*WORK REQUIRED:* Go through the data below and transcribe it exactly. Omit the images.
◇ ◇ ◇
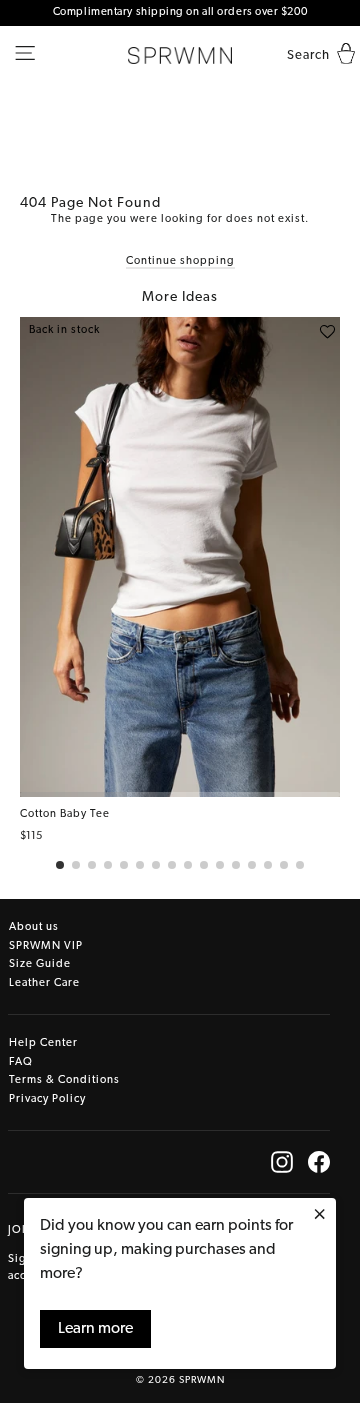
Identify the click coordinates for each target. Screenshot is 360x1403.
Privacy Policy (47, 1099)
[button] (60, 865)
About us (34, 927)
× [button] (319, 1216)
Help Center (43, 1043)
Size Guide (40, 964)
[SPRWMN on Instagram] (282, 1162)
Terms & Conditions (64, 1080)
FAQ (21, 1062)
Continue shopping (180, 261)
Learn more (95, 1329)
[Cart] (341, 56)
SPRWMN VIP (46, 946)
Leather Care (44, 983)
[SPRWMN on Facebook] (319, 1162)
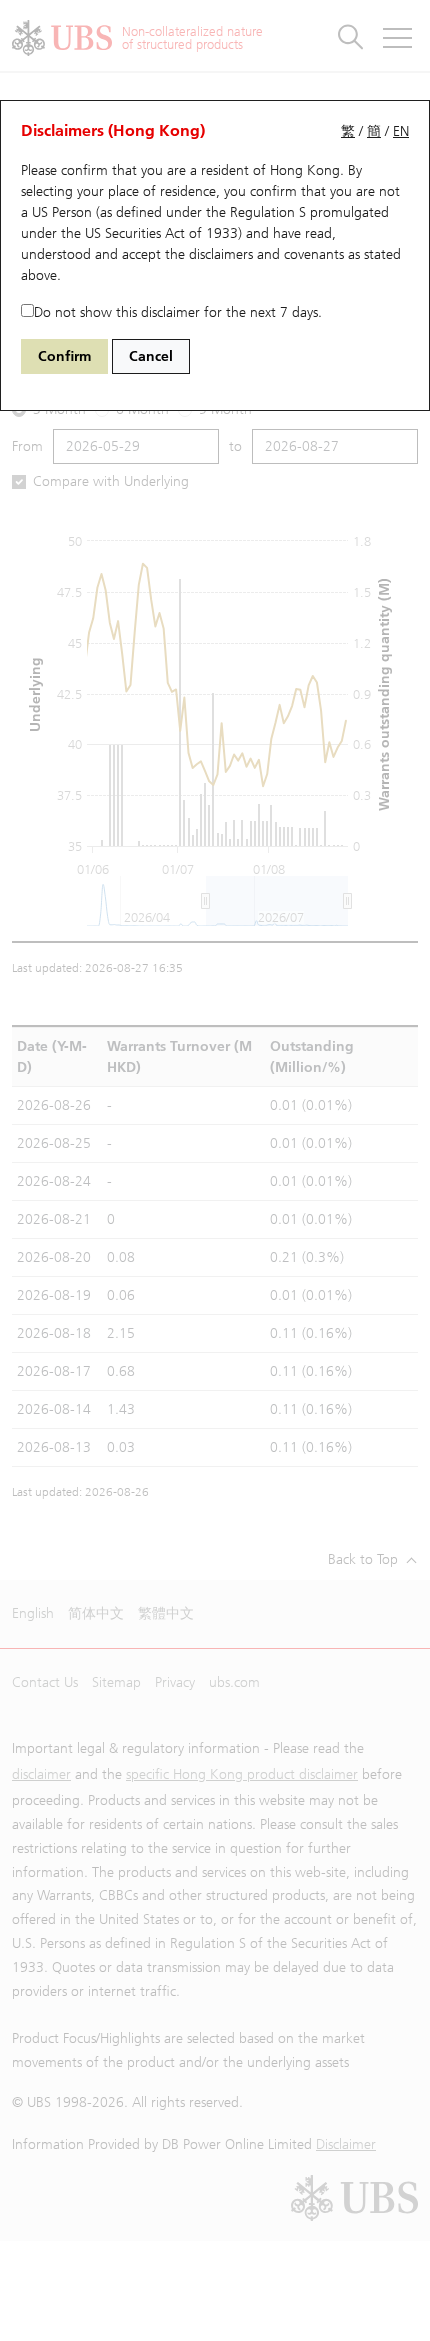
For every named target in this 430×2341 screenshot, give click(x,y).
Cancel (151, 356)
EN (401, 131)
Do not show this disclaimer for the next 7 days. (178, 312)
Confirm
◇ ◇ ◇
*WRITTEN RESPONSE:*
Identify the click coordinates for each target. Screenshot is 360x1403.
Privacy Policy (47, 1099)
[button] (60, 865)
About us (34, 927)
× [button] (319, 1216)
Help Center (43, 1043)
Size Guide (40, 964)
[SPRWMN on Instagram] (282, 1162)
Terms & Conditions (64, 1080)
FAQ (21, 1062)
Continue shopping (180, 261)
Learn more (95, 1329)
[Cart] (341, 56)
SPRWMN VIP (46, 946)
Leather Care (44, 983)
[SPRWMN on Facebook] (319, 1162)
For every named target in this 430×2341 screenshot, give click(x,y).
Cancel (151, 356)
EN (401, 131)
Do not show this disclaimer for the next 7 days. (178, 312)
Confirm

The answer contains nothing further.